The PBPbook says I can use a simple number for CLOCKPIN: SHIFTOUT,datapin,2,5,[var]...... DOESN'T GO. How is the beasty supposed to know that 2 means portc.2....The thing is I gotta use 0 - 7 as the clockpin and using a variable does not work! (I am feeding 8 shift registers sequentially)
I spoke to the bloke that has the old thing I did, but that is useless to me without a DE COMPILER (is there such a thing) to get it back to a language I can understand.
I have tried port indexing, using examples found in here also, but nothing seems to work. EG SHIFTOUT DAT,2,5,[S1] DAT is the DATAPIN which is common to all the S/Rs S1 is the data variable and 2 is the clockpin (goes to the second of 8 S/R's). This don't go.
SHIFTOUT DAT,portc.2,5,[S1] DOES go
SHIFTOUT DAT,sect,5,[S1] DON'T go (sect is the index var which is pointing at the relevant S/R.)
SHIFTOUT DAT,portc.0[sect],5,[S1] Also DON't go.

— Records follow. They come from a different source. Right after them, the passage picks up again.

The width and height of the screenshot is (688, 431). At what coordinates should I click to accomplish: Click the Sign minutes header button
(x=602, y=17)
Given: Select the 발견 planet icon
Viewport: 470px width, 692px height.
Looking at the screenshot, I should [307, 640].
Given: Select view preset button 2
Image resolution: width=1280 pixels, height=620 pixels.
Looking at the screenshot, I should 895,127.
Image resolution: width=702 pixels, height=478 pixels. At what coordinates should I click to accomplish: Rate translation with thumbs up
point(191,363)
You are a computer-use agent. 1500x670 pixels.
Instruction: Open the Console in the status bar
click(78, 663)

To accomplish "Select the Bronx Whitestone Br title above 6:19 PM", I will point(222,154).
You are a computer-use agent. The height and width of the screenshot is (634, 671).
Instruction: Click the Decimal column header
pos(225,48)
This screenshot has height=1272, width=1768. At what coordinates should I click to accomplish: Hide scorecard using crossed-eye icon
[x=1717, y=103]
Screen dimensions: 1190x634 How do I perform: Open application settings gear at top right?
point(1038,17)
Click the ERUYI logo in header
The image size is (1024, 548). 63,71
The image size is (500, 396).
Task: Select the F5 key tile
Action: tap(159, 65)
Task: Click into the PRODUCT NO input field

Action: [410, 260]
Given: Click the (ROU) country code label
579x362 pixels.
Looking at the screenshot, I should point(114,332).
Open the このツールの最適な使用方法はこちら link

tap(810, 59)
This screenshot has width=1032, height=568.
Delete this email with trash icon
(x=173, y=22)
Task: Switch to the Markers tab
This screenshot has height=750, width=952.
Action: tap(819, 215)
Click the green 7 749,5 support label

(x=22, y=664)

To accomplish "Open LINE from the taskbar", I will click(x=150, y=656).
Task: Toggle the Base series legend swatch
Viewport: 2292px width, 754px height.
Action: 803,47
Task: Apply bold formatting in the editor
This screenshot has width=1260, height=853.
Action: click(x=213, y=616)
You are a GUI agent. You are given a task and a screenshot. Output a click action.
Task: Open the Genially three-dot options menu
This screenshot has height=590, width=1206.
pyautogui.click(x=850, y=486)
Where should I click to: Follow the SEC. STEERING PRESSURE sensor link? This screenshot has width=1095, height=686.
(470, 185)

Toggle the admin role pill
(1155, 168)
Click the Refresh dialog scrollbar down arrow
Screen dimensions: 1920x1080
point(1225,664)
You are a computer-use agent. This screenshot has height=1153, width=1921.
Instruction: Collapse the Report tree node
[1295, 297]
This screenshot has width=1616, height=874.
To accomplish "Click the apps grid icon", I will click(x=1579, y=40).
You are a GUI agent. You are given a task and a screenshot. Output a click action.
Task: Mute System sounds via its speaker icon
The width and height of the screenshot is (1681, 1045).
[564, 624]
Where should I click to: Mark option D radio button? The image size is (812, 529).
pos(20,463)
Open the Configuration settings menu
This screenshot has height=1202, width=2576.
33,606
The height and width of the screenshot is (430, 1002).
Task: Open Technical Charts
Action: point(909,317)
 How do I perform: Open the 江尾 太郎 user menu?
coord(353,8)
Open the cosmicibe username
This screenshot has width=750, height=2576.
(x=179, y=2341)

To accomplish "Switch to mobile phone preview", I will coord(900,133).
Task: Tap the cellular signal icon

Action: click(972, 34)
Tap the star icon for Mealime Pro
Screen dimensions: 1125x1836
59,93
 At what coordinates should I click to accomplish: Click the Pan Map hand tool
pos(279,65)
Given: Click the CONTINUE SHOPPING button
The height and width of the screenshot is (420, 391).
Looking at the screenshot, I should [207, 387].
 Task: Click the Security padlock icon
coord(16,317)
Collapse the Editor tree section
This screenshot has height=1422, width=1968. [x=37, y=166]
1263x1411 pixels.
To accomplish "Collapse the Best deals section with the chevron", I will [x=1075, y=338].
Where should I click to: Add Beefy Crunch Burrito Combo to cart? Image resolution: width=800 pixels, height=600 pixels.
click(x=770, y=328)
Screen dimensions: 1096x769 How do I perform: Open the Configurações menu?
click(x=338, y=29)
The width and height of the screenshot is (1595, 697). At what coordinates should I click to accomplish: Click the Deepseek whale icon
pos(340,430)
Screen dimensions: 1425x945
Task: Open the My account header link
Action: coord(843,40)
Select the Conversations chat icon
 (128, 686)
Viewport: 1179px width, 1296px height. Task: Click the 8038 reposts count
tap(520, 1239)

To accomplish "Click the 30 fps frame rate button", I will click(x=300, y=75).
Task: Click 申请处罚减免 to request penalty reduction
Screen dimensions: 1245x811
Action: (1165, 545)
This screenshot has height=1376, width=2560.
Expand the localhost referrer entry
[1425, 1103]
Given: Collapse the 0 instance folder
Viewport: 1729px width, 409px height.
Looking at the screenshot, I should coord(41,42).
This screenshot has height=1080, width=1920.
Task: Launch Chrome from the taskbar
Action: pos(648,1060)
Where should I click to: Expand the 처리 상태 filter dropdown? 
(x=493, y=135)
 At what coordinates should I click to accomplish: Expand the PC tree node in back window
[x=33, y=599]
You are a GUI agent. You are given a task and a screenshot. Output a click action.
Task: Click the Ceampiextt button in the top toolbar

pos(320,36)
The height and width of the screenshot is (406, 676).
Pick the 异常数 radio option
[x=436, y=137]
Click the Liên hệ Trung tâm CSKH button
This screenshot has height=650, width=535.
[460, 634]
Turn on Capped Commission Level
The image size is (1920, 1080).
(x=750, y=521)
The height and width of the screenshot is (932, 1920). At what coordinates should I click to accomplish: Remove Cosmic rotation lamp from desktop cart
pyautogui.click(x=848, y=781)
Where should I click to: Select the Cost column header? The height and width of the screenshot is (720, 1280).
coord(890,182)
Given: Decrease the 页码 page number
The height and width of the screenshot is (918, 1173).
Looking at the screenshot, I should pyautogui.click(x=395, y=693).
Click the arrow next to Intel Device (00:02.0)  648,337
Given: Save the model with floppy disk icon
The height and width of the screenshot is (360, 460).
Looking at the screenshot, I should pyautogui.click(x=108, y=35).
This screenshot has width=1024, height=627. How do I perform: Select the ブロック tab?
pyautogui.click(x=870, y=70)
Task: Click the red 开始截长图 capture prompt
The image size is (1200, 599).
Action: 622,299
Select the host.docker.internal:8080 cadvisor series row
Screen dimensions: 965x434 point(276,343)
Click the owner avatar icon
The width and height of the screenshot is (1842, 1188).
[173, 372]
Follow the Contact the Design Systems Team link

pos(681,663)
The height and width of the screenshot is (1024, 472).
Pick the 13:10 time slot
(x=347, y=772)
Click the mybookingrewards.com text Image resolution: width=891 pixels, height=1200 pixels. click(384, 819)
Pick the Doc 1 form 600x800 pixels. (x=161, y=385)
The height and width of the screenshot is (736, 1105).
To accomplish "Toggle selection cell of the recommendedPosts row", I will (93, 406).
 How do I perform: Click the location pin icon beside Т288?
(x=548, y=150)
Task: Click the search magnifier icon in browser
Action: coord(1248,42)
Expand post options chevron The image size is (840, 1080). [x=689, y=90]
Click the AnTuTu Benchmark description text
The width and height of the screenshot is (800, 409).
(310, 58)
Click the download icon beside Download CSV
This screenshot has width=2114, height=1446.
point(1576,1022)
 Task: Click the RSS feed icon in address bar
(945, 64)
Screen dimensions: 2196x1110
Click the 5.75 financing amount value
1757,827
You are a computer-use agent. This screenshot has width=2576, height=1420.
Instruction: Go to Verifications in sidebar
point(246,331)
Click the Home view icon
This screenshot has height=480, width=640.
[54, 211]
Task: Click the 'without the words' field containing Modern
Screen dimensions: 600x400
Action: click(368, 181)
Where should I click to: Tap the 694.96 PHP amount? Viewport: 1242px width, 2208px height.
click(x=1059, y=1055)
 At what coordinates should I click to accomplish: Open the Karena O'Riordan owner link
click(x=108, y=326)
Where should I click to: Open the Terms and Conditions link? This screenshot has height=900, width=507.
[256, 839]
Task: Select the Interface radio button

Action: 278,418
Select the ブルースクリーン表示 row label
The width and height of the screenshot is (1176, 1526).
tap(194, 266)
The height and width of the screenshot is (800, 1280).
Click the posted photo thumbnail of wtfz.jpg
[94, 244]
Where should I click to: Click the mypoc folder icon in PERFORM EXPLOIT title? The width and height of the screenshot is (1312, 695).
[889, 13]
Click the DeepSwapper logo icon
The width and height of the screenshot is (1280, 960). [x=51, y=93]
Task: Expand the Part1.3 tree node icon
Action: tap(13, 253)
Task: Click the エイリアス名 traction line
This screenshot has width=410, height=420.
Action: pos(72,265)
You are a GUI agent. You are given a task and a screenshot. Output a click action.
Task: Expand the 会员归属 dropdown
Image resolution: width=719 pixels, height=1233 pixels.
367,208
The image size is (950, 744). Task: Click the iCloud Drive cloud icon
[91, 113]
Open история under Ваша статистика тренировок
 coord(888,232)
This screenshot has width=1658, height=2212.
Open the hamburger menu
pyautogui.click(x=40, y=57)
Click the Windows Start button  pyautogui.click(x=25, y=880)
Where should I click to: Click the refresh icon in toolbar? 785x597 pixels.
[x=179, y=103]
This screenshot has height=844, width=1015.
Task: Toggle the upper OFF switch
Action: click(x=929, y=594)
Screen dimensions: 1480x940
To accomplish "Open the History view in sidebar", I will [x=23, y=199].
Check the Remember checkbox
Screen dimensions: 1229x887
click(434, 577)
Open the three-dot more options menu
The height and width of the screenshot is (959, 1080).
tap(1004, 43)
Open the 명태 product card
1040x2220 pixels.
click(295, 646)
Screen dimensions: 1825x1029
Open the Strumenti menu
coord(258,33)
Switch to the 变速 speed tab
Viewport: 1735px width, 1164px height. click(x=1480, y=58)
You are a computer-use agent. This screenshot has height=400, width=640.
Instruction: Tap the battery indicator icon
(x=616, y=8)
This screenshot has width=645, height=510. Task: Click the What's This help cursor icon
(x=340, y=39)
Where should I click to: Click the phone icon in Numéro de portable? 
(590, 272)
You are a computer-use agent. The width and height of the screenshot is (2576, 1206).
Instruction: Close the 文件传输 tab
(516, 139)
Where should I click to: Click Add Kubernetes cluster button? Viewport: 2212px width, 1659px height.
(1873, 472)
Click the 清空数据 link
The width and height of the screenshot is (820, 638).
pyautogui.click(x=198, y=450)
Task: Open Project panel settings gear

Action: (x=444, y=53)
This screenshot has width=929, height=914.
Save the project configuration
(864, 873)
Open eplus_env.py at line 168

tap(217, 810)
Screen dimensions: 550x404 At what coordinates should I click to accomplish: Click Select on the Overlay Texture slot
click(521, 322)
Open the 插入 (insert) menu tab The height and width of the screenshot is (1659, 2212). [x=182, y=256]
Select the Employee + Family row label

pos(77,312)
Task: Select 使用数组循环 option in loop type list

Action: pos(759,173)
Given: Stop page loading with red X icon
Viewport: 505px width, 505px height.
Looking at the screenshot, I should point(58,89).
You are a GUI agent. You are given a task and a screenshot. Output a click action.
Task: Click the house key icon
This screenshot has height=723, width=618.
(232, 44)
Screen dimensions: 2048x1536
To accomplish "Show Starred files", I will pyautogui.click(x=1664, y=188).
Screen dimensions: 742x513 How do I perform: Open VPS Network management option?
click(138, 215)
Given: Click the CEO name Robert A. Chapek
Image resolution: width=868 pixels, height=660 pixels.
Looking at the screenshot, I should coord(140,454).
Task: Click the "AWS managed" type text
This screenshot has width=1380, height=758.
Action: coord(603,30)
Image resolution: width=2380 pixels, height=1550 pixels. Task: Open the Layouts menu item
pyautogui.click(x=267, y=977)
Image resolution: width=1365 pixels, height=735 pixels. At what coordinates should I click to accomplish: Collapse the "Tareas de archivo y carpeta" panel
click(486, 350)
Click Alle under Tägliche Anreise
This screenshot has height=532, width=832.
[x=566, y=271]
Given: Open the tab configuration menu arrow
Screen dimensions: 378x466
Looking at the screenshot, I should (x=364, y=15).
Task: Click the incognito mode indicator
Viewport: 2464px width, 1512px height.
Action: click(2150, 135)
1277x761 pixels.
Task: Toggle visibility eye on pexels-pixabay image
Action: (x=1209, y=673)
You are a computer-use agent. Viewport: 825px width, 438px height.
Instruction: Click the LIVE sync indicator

The overall program is running, as I can see the DATAPIN blinking away merrily on my logic probe, it's just the CLOCKPIN part that has me stymied.
If I do SHIFTOUT DAT,portc.2,5,[S1] and watch the clock on the S/R and the outputs from the S/R all is fine.
The thing I did a while ago works great (as a prototype) but I'm damned if I can remember what I did with this bit of code. IT BLOODY WORKS I TELL YA!!!!!
This current model is simply a smaller device with EXACTLY same circuit, so???????????????????????????????????????????????? ??????
Well, I s'pose something's gotta keep me up at night?
I think I'll try a new chip, but seeing that it does work sometimes, I'm not too excited about that fixing it.